Analysing some bin packing heuristics
Introduction
The bin packing problem is the problem of packing various objects of certain sizes into a minimum number of bins with a fixed size (where the bin size is usually smaller than the sum of all objects). If you have helped someone moving out you already know something about the bin packing problem:
- It is easy to state (“Just pack everything as tight as possible”).
- It is hard to solve (“Dude, why is this box half-empty?”).
In fact, the problem is “NP-hard”. In order to
solve it quickly, some heuristics have been found. The simplest heuristic is
the Next-Fit
heuristic. It works like this:
- Keep one bin open.
- Go through the objects.
- As long as the object fits in the bin, pack it there. If it does not fit anymore, open a new bin.
Again, if you have ever helped someone moving out, this is the approach most people prefer to take when packing stuff. The interesting thing about this heuristic is that it is only twice as big as the optimal solution (in the worst case).
Being nerds, we are not content with this solution. Luckily, many other heuristics have been developed. I have analyzed and implemented some of them, namely:
- Best-Fit
- First-Fit
- First-Fit-Decreasing
- Max-Rest (also known as Worst-Fit)
- Next-Fit
- Next-Fit-Decreasing
Code
I have written a demo program that compares the running time and quality of the heuristics mentioned before. The program is released under a BSD licence. Please find it on GitHub. Basic usage:
make
./bin-packing < bin-packing-demo
As you can see, the input is read directly from STDIN
. The input file must obey a very easy format:
- The first line must contain the number of objects as integer
- The second line must contain the bin size as an integer
- The following lines must contain the size of each object as an integer (one line per object)
The file is not checked for consistency or anything.
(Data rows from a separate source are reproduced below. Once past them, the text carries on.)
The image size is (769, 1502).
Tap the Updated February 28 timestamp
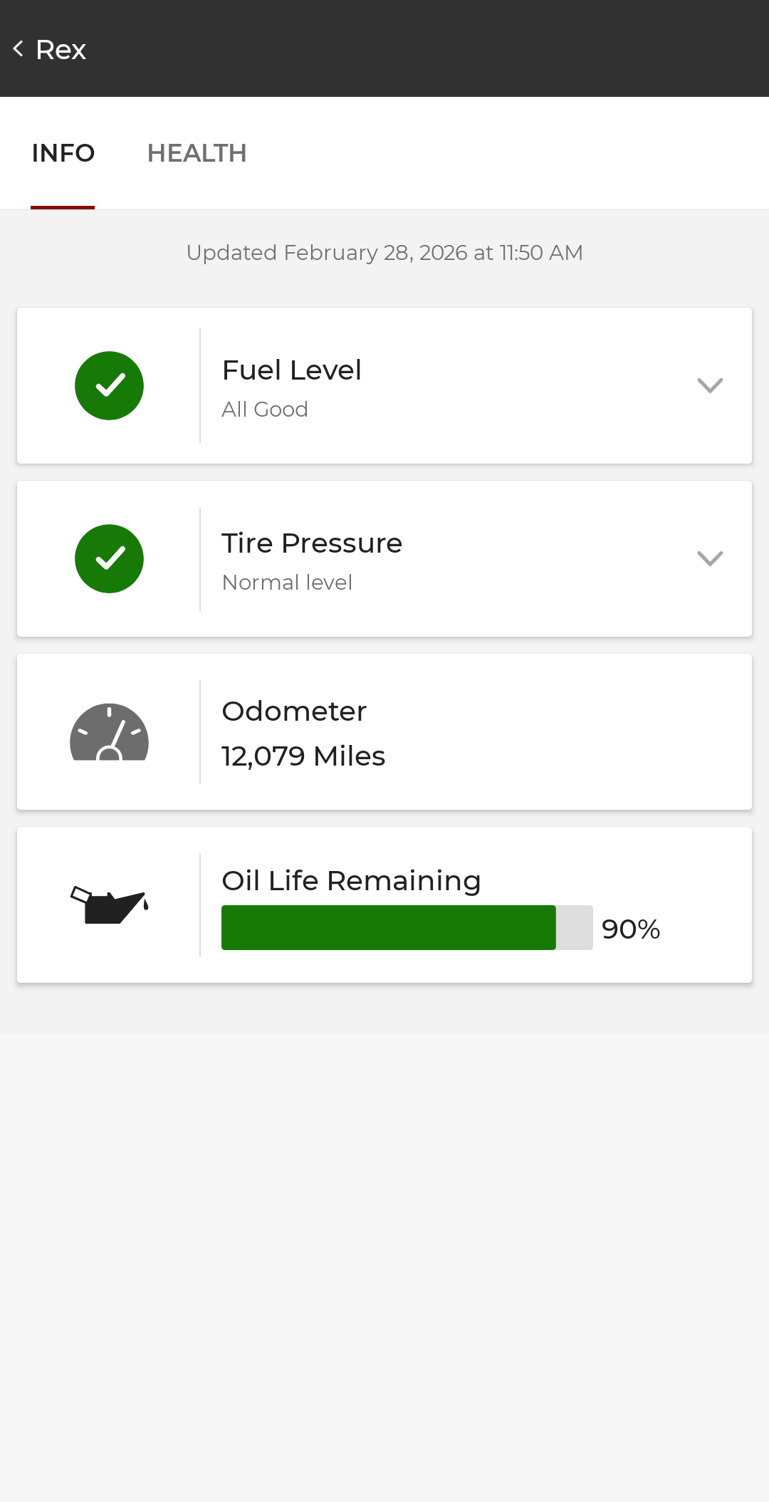[385, 253]
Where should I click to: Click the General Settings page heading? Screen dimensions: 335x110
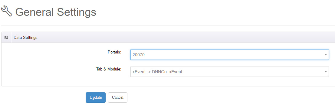click(56, 12)

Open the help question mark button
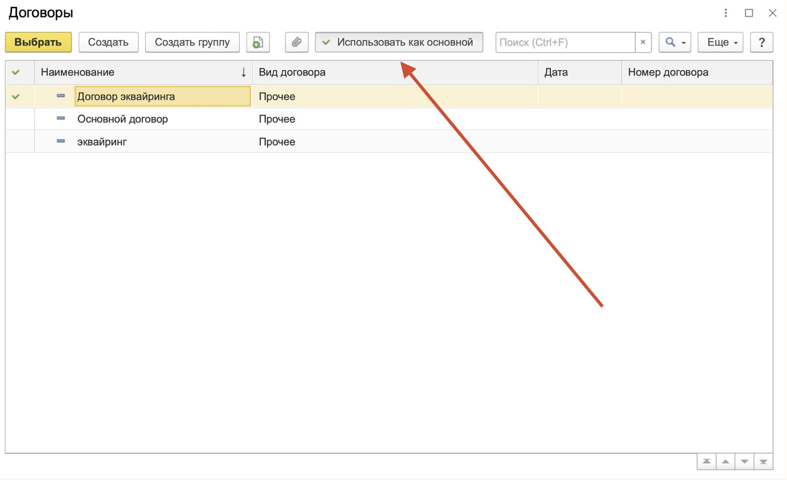coord(762,42)
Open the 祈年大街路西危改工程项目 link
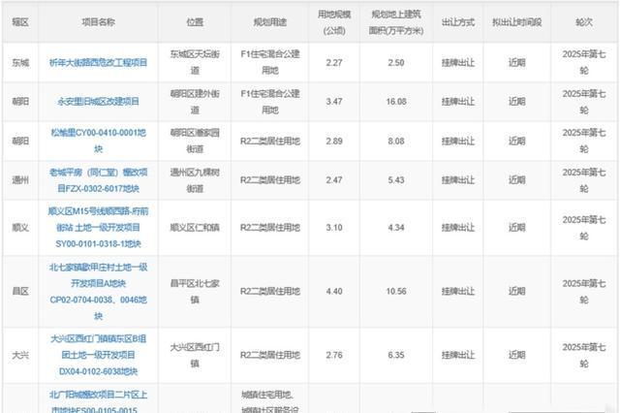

It’s just a demo, after all.
You can generate your own input data by using the perl script
generate-problem.pl
. It simply generates random object data and writes it to
STDOUT
. The script expects two command-line parameters, namely the number of objects
followed by the bin size:
perl generate-problem.pl 10000 100 > my-problem
The line above generates a random problem that contains 10000 objects varying in sizes between 1 and 100.
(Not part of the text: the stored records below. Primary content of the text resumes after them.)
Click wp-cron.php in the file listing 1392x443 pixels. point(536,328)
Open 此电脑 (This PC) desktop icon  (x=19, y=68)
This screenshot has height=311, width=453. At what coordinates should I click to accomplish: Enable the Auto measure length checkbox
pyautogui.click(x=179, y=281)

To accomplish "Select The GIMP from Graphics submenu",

Analysis of the Heuristics
I have analyzed the running time and quality of the heuristics for some example files (provided by my course instructors). I do not know whether I am allowed to publish them, so I will just publish my “results”. Feel free to download my paper; it contains a short description of each heuristic along with a very basic complexity analysis. For some of the heuristics, I also prove the quality of the resulting solution (the proofs are very basic, so don’t be disappointed).